The next stumbling block is DynamoDB's API: it does not make this easy. Combining multiple records from different data types sharing indexes in the same logical table requires discipline and attention to detail.
Most DynamoDB applications will attempt to avoid this by using separate tables for each type of data, using secondary indexes liberally and by naming their keys intuitively based on the data being modelled. This is actually fine: it makes working with the API less painful but it makes it harder to optimise for cost and performance.
This library is an attempt at a compromise - it presents a Mongo-like API for looking up data, but still relies on you to identify and declare your access patterns up front.
You can query your data as if your storage engine knows how to work out what index to use, but it will fail hard if it can't find that index, which is (counterintuitively) what you want with DynamoDB.
You can use it for single or multi-table designs (in reality, there is no such thing as single-table designs, because there will be at least one access pattern that is so different from your others that it would affect the performance of them if they shared an index or table).
Limitations
This is a list of current limitations:
- Opinionated - the library follows popular practice on implementing a single-table design, but it makes some assumptions about how you want to store your data
- No projection expression support
- No support for projected indexes - all GSIs are assumed to project all the data. This library may support in the future splitting up your document so that you can use projected indexes to limit data in some indexes.

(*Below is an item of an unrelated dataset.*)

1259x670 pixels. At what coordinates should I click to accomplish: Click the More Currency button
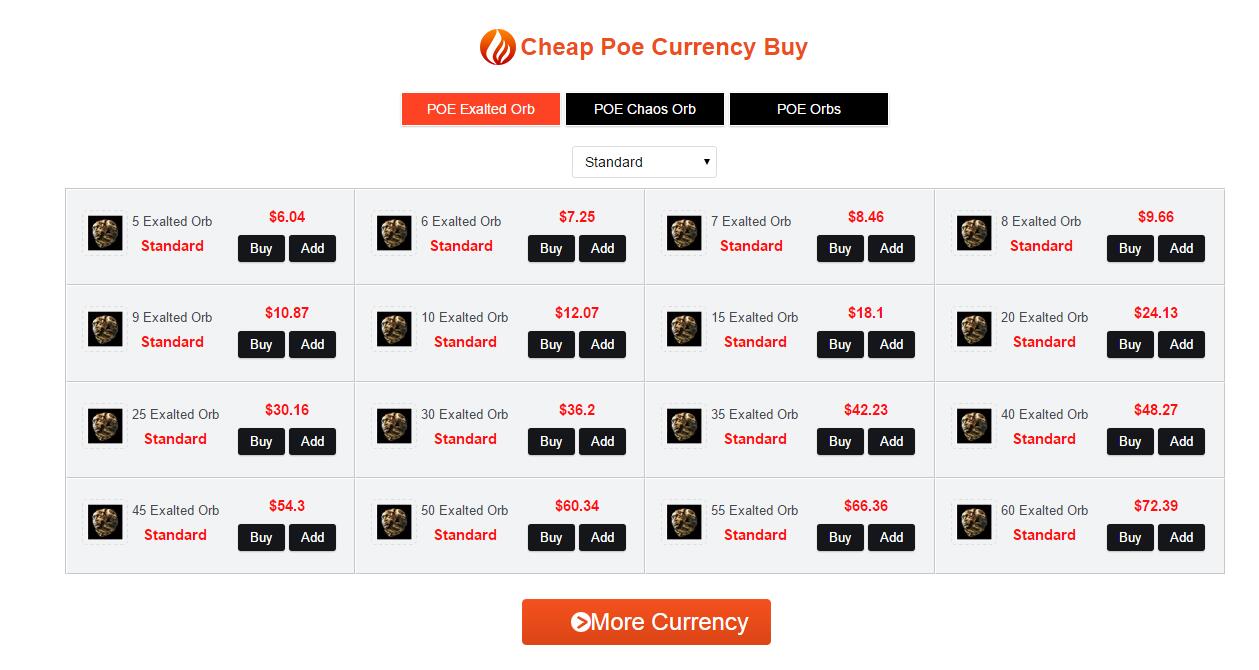(646, 622)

- Only string types for values used to build indexes. Obviously numbers are also useful for sort key expressions, but they require more sophisticated handling than the library currently supports
- Transaction Support is still in progress
- No write sharding support for low-variance partition keys. (NOTE: This isn't important for most use cases)
If you have hot partition keys with a small set of values e.g.
status=(starting, started, stopping, stopped deleted)
and you query them on one of those values relentlessly, you will get a hot partition. The normal solution is to add a suffix spread between a given set of values (e.g. 0-19) so that when it is queried on status the query can be split over 20 partitions instead of one.
Contributing
Open an Issue (especially before you write any code) and share your thoughts / plans / ideas before you do anything substantial.
Abuse, harassment, and anything else that is becoming unproductive will be closed without further engagement.
License
Copyright 2019-2023 Christopher Armstrong
Licensed under the Apache License, Version 2.0 (the "License"); you may not use this file except in compliance with the License. You may obtain a copy of the License at
http://www.apache.org/licenses/LICENSE-2.0
Unless required by applicable law or agreed to in writing, software distributed under the License is distributed on an "AS IS" BASIS, WITHOUT WARRANTIES OR CONDITIONS OF ANY KIND, either express or implied. See the License for the specific language governing permissions and limitations under the License.